··· Data shown ···

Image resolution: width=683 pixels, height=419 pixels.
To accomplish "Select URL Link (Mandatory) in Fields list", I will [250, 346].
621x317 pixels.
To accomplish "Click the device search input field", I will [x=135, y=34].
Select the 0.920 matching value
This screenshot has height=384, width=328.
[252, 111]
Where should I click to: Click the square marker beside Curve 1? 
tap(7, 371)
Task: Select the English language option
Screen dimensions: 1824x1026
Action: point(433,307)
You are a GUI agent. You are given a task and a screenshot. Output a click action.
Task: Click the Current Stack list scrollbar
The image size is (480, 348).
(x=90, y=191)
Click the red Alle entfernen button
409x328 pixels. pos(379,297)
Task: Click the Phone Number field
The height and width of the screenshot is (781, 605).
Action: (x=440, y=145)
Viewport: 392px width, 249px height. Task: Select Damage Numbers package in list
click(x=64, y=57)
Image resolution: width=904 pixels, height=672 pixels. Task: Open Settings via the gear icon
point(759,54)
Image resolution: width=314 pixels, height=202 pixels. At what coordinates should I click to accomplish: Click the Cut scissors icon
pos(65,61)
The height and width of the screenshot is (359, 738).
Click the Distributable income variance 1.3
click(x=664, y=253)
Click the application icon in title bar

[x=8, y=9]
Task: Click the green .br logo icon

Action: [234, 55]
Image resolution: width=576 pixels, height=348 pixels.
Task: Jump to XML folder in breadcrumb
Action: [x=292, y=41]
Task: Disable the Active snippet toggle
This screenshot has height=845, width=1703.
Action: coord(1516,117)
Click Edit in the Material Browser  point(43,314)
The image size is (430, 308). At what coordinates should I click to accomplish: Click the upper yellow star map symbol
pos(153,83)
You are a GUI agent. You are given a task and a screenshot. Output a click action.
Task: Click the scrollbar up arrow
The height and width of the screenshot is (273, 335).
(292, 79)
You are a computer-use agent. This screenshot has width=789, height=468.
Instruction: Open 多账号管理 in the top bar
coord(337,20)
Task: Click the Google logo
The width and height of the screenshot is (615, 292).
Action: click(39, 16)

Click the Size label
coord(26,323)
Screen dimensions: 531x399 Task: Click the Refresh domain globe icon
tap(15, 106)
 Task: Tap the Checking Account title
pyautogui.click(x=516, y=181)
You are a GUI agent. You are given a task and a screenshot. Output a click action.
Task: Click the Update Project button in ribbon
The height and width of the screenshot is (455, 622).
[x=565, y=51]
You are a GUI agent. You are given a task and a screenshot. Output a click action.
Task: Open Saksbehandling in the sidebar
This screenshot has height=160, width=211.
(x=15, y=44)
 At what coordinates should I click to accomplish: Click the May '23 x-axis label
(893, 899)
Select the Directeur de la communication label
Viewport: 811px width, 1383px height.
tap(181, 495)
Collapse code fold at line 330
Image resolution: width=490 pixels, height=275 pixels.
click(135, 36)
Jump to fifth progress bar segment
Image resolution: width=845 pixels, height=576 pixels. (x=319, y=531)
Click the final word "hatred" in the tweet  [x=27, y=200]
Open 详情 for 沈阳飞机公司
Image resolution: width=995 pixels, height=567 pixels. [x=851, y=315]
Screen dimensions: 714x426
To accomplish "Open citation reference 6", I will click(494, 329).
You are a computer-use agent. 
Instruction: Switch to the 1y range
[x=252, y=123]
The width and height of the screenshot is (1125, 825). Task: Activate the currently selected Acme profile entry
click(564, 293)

···

The goal is a faithful transcription of every entry above.

Image resolution: width=683 pixels, height=419 pixels.
To accomplish "Select URL Link (Mandatory) in Fields list", I will [250, 346].
621x317 pixels.
To accomplish "Click the device search input field", I will [x=135, y=34].
Select the 0.920 matching value
This screenshot has height=384, width=328.
[252, 111]
Where should I click to: Click the square marker beside Curve 1? 
tap(7, 371)
Task: Select the English language option
Screen dimensions: 1824x1026
Action: point(433,307)
You are a GUI agent. You are given a task and a screenshot. Output a click action.
Task: Click the Current Stack list scrollbar
The image size is (480, 348).
(x=90, y=191)
Click the red Alle entfernen button
409x328 pixels. pos(379,297)
Task: Click the Phone Number field
The height and width of the screenshot is (781, 605).
Action: (x=440, y=145)
Viewport: 392px width, 249px height. Task: Select Damage Numbers package in list
click(x=64, y=57)
Image resolution: width=904 pixels, height=672 pixels. Task: Open Settings via the gear icon
point(759,54)
Image resolution: width=314 pixels, height=202 pixels. At what coordinates should I click to accomplish: Click the Cut scissors icon
pos(65,61)
The height and width of the screenshot is (359, 738).
Click the Distributable income variance 1.3
click(x=664, y=253)
Click the application icon in title bar

[x=8, y=9]
Task: Click the green .br logo icon

Action: [234, 55]
Image resolution: width=576 pixels, height=348 pixels.
Task: Jump to XML folder in breadcrumb
Action: [x=292, y=41]
Task: Disable the Active snippet toggle
This screenshot has height=845, width=1703.
Action: coord(1516,117)
Click Edit in the Material Browser  point(43,314)
The image size is (430, 308). At what coordinates should I click to accomplish: Click the upper yellow star map symbol
pos(153,83)
You are a GUI agent. You are given a task and a screenshot. Output a click action.
Task: Click the scrollbar up arrow
The height and width of the screenshot is (273, 335).
(292, 79)
You are a computer-use agent. This screenshot has width=789, height=468.
Instruction: Open 多账号管理 in the top bar
coord(337,20)
Task: Click the Google logo
The width and height of the screenshot is (615, 292).
Action: click(39, 16)

Click the Size label
coord(26,323)
Screen dimensions: 531x399 Task: Click the Refresh domain globe icon
tap(15, 106)
 Task: Tap the Checking Account title
pyautogui.click(x=516, y=181)
You are a GUI agent. You are given a task and a screenshot. Output a click action.
Task: Click the Update Project button in ribbon
The height and width of the screenshot is (455, 622).
[x=565, y=51]
You are a GUI agent. You are given a task and a screenshot. Output a click action.
Task: Open Saksbehandling in the sidebar
This screenshot has height=160, width=211.
(x=15, y=44)
 At what coordinates should I click to accomplish: Click the May '23 x-axis label
(893, 899)
Select the Directeur de la communication label
Viewport: 811px width, 1383px height.
tap(181, 495)
Collapse code fold at line 330
Image resolution: width=490 pixels, height=275 pixels.
click(135, 36)
Jump to fifth progress bar segment
Image resolution: width=845 pixels, height=576 pixels. (x=319, y=531)
Click the final word "hatred" in the tweet  [x=27, y=200]
Open 详情 for 沈阳飞机公司
Image resolution: width=995 pixels, height=567 pixels. [x=851, y=315]
Screen dimensions: 714x426
To accomplish "Open citation reference 6", I will click(494, 329).
You are a computer-use agent. 
Instruction: Switch to the 1y range
[x=252, y=123]
The width and height of the screenshot is (1125, 825). Task: Activate the currently selected Acme profile entry
click(564, 293)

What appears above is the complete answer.